(Stored items)
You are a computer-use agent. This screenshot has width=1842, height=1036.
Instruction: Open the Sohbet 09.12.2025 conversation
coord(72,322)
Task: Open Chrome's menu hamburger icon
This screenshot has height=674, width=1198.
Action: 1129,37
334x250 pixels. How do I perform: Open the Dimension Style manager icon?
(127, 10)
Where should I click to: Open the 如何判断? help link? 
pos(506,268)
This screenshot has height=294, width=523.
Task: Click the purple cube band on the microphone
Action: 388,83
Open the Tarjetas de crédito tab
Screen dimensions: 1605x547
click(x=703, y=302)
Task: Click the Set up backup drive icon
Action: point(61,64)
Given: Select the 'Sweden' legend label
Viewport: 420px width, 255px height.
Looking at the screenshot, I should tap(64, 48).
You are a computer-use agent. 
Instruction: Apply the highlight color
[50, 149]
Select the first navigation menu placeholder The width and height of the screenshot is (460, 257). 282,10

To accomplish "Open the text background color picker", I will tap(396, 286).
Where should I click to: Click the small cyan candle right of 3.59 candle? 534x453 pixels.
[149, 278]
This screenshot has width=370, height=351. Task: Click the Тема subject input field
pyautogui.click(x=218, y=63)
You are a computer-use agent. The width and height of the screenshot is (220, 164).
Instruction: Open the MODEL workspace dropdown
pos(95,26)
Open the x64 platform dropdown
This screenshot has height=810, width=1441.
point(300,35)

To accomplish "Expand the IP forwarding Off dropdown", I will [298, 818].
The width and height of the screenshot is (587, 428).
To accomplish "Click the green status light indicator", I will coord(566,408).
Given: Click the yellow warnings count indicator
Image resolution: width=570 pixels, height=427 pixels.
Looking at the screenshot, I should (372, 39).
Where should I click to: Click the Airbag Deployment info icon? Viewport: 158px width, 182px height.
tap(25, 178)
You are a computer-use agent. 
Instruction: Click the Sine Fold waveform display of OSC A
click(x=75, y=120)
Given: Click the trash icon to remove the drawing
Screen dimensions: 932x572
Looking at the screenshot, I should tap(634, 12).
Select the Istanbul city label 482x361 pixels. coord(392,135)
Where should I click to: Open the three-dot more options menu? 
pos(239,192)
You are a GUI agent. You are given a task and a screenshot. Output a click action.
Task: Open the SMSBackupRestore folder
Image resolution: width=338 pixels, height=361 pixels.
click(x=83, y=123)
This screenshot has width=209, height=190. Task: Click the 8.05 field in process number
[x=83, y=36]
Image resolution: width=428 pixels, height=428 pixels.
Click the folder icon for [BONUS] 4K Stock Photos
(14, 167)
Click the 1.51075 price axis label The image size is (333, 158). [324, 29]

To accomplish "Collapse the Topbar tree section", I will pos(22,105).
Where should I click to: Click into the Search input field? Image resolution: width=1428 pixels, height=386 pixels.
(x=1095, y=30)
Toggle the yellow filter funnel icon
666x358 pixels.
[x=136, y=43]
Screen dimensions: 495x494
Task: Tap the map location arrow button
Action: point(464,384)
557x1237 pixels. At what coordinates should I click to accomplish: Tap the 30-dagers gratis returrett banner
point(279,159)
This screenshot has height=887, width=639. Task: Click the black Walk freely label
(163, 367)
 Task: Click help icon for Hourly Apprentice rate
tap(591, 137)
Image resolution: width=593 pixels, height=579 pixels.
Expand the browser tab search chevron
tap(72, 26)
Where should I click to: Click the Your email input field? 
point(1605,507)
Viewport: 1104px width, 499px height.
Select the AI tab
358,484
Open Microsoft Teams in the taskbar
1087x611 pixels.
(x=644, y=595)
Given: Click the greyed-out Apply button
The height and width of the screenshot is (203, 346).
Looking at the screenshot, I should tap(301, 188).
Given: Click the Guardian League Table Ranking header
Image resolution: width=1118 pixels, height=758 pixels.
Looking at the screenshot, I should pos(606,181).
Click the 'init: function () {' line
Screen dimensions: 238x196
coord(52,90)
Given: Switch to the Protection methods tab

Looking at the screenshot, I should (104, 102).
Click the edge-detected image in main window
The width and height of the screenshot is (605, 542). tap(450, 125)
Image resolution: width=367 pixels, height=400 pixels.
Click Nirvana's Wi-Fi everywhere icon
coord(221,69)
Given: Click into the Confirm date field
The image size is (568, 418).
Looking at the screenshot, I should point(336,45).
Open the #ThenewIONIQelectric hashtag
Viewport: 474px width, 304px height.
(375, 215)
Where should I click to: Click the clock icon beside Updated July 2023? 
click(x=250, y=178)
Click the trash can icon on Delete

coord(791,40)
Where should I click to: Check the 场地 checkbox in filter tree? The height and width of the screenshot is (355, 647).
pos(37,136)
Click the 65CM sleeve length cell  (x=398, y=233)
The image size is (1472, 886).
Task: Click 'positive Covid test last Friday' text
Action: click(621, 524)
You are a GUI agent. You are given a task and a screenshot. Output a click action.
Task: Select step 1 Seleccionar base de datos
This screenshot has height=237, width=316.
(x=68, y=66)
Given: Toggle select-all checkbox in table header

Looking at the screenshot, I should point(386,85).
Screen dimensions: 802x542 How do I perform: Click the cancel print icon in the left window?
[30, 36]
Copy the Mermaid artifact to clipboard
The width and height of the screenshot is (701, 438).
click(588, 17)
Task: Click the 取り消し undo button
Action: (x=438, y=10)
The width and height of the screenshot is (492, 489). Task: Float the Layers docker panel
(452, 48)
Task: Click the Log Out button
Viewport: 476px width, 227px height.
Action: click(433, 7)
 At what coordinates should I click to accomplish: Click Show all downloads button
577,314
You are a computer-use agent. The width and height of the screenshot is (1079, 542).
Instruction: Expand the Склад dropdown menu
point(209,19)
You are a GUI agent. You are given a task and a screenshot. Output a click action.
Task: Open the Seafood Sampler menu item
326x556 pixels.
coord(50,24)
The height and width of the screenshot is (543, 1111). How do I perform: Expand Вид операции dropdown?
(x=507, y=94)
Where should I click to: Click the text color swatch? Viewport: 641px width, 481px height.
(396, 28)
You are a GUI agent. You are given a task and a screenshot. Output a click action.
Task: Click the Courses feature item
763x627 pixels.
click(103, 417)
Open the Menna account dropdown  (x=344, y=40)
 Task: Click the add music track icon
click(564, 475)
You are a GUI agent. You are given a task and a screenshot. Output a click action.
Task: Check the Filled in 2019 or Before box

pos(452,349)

How to complete this task:
Starting at the line that contains "Task: Open the Seafood Sampler menu item", retype every line through the end of the records exactly, and nothing else.

Expected output:
Task: Open the Seafood Sampler menu item
326x556 pixels.
coord(50,24)
The height and width of the screenshot is (543, 1111). How do I perform: Expand Вид операции dropdown?
(x=507, y=94)
Where should I click to: Click the text color swatch? Viewport: 641px width, 481px height.
(396, 28)
You are a GUI agent. You are given a task and a screenshot. Output a click action.
Task: Click the Courses feature item
763x627 pixels.
click(103, 417)
Open the Menna account dropdown  (x=344, y=40)
 Task: Click the add music track icon
click(564, 475)
You are a GUI agent. You are given a task and a screenshot. Output a click action.
Task: Check the Filled in 2019 or Before box

pos(452,349)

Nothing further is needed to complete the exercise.